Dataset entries
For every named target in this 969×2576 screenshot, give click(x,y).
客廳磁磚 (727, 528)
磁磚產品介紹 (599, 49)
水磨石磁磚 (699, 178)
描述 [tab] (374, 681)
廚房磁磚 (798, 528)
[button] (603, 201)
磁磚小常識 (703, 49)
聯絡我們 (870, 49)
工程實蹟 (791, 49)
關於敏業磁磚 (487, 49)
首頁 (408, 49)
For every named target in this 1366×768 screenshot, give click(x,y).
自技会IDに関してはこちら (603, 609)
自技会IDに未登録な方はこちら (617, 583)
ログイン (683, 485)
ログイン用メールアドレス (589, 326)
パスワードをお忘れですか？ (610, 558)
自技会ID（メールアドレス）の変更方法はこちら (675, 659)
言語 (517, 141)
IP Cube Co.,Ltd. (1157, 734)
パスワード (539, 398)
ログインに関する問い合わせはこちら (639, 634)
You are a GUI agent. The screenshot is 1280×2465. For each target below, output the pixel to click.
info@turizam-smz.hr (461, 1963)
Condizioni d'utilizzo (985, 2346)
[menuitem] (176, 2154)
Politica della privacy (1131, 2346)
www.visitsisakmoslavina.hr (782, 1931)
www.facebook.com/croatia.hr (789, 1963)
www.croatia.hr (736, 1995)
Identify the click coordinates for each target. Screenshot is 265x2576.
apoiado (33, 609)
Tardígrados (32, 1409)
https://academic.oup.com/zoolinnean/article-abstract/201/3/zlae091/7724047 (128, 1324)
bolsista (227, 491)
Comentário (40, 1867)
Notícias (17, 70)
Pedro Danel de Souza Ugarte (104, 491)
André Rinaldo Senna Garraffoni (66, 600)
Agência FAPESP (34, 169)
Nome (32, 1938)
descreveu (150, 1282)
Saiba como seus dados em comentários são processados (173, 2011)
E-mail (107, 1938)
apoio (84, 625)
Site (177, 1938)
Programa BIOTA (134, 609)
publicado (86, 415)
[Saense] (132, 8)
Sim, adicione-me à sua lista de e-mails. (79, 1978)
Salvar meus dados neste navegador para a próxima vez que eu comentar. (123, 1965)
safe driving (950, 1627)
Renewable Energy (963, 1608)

_DIRECTIONS FOR THIS TASK_
Could you return exactly the stretch of the data above that starts at the line with "Tardígrados (32, 1409)" and ends at the line with "Saiba como seus", both lines included?

_EXERCISE RESULT_
Tardígrados (32, 1409)
https://academic.oup.com/zoolinnean/article-abstract/201/3/zlae091/7724047 (128, 1324)
bolsista (227, 491)
Comentário (40, 1867)
Notícias (17, 70)
Pedro Danel de Souza Ugarte (104, 491)
André Rinaldo Senna Garraffoni (66, 600)
Agência FAPESP (34, 169)
Nome (32, 1938)
descreveu (150, 1282)
Saiba como seus dados em comentários são processados (173, 2011)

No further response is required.